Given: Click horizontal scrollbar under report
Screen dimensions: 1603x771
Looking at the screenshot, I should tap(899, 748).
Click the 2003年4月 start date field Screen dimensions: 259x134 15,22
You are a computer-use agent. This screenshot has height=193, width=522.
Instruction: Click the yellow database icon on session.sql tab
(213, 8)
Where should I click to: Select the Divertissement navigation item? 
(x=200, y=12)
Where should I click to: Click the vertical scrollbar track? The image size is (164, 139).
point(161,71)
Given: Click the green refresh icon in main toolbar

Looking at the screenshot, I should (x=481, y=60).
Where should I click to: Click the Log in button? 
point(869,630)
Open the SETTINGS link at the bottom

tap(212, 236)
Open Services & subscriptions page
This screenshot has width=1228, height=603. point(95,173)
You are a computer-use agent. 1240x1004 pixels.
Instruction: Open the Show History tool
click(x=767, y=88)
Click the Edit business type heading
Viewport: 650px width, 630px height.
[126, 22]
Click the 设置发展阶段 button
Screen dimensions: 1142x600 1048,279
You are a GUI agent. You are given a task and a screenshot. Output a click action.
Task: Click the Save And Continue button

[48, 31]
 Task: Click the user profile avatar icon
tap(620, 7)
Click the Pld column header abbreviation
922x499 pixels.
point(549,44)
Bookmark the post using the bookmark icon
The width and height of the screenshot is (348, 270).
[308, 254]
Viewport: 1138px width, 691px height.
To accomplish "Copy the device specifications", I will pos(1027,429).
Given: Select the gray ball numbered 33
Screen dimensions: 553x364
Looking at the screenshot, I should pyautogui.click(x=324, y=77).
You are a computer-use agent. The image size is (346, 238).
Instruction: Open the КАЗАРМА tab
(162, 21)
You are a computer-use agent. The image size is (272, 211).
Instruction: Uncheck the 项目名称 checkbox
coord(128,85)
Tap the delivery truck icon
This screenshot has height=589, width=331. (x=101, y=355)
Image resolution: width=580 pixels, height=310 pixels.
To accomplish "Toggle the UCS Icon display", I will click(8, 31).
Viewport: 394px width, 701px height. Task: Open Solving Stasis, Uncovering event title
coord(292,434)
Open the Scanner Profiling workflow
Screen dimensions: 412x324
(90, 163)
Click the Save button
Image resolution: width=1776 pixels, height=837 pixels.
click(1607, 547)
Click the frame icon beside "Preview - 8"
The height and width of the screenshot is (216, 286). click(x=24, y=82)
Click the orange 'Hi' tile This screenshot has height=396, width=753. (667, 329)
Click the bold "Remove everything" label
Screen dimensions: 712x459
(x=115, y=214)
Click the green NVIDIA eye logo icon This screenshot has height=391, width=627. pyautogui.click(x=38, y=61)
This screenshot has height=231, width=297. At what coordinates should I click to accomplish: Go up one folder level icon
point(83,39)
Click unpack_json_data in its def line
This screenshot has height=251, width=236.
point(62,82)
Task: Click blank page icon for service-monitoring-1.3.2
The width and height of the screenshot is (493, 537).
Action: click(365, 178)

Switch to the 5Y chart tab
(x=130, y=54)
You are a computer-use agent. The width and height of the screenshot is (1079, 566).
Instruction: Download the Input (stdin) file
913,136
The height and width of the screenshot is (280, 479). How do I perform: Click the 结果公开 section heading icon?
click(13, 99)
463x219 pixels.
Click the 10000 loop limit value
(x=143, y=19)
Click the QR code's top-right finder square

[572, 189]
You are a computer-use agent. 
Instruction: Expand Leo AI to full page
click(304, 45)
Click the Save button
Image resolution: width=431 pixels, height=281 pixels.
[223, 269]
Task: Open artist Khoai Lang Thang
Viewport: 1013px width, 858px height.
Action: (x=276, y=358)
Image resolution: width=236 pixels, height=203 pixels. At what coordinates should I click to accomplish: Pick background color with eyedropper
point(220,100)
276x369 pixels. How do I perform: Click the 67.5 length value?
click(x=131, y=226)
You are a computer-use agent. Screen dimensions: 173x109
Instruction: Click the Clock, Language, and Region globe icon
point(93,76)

◇ ◇ ◇

• Exercise objective:
Your reply should consist of all the records, restated exactly.

• Solution for this exercise:
Given: Click horizontal scrollbar under report
Screen dimensions: 1603x771
Looking at the screenshot, I should tap(899, 748).
Click the 2003年4月 start date field Screen dimensions: 259x134 15,22
You are a computer-use agent. This screenshot has height=193, width=522.
Instruction: Click the yellow database icon on session.sql tab
(213, 8)
Where should I click to: Select the Divertissement navigation item? 
(x=200, y=12)
Where should I click to: Click the vertical scrollbar track? The image size is (164, 139).
point(161,71)
Given: Click the green refresh icon in main toolbar

Looking at the screenshot, I should (x=481, y=60).
Where should I click to: Click the Log in button? 
point(869,630)
Open the SETTINGS link at the bottom

tap(212, 236)
Open Services & subscriptions page
This screenshot has width=1228, height=603. point(95,173)
You are a computer-use agent. 1240x1004 pixels.
Instruction: Open the Show History tool
click(x=767, y=88)
Click the Edit business type heading
Viewport: 650px width, 630px height.
[126, 22]
Click the 设置发展阶段 button
Screen dimensions: 1142x600 1048,279
You are a GUI agent. You are given a task and a screenshot. Output a click action.
Task: Click the Save And Continue button

[48, 31]
 Task: Click the user profile avatar icon
tap(620, 7)
Click the Pld column header abbreviation
922x499 pixels.
point(549,44)
Bookmark the post using the bookmark icon
The width and height of the screenshot is (348, 270).
[308, 254]
Viewport: 1138px width, 691px height.
To accomplish "Copy the device specifications", I will pos(1027,429).
Given: Select the gray ball numbered 33
Screen dimensions: 553x364
Looking at the screenshot, I should pyautogui.click(x=324, y=77).
You are a computer-use agent. The image size is (346, 238).
Instruction: Open the КАЗАРМА tab
(162, 21)
You are a computer-use agent. The image size is (272, 211).
Instruction: Uncheck the 项目名称 checkbox
coord(128,85)
Tap the delivery truck icon
This screenshot has height=589, width=331. (x=101, y=355)
Image resolution: width=580 pixels, height=310 pixels.
To accomplish "Toggle the UCS Icon display", I will click(8, 31).
Viewport: 394px width, 701px height. Task: Open Solving Stasis, Uncovering event title
coord(292,434)
Open the Scanner Profiling workflow
Screen dimensions: 412x324
(90, 163)
Click the Save button
Image resolution: width=1776 pixels, height=837 pixels.
click(1607, 547)
Click the frame icon beside "Preview - 8"
The height and width of the screenshot is (216, 286). click(x=24, y=82)
Click the orange 'Hi' tile This screenshot has height=396, width=753. (667, 329)
Click the bold "Remove everything" label
Screen dimensions: 712x459
(x=115, y=214)
Click the green NVIDIA eye logo icon This screenshot has height=391, width=627. pyautogui.click(x=38, y=61)
This screenshot has height=231, width=297. At what coordinates should I click to accomplish: Go up one folder level icon
point(83,39)
Click unpack_json_data in its def line
This screenshot has height=251, width=236.
point(62,82)
Task: Click blank page icon for service-monitoring-1.3.2
The width and height of the screenshot is (493, 537).
Action: click(365, 178)

Switch to the 5Y chart tab
(x=130, y=54)
You are a computer-use agent. The width and height of the screenshot is (1079, 566).
Instruction: Download the Input (stdin) file
913,136
The height and width of the screenshot is (280, 479). How do I perform: Click the 结果公开 section heading icon?
click(13, 99)
463x219 pixels.
Click the 10000 loop limit value
(x=143, y=19)
Click the QR code's top-right finder square

[572, 189]
You are a computer-use agent. 
Instruction: Expand Leo AI to full page
click(304, 45)
Click the Save button
Image resolution: width=431 pixels, height=281 pixels.
[223, 269]
Task: Open artist Khoai Lang Thang
Viewport: 1013px width, 858px height.
Action: (x=276, y=358)
Image resolution: width=236 pixels, height=203 pixels. At what coordinates should I click to accomplish: Pick background color with eyedropper
point(220,100)
276x369 pixels. How do I perform: Click the 67.5 length value?
click(x=131, y=226)
You are a computer-use agent. Screen dimensions: 173x109
Instruction: Click the Clock, Language, and Region globe icon
point(93,76)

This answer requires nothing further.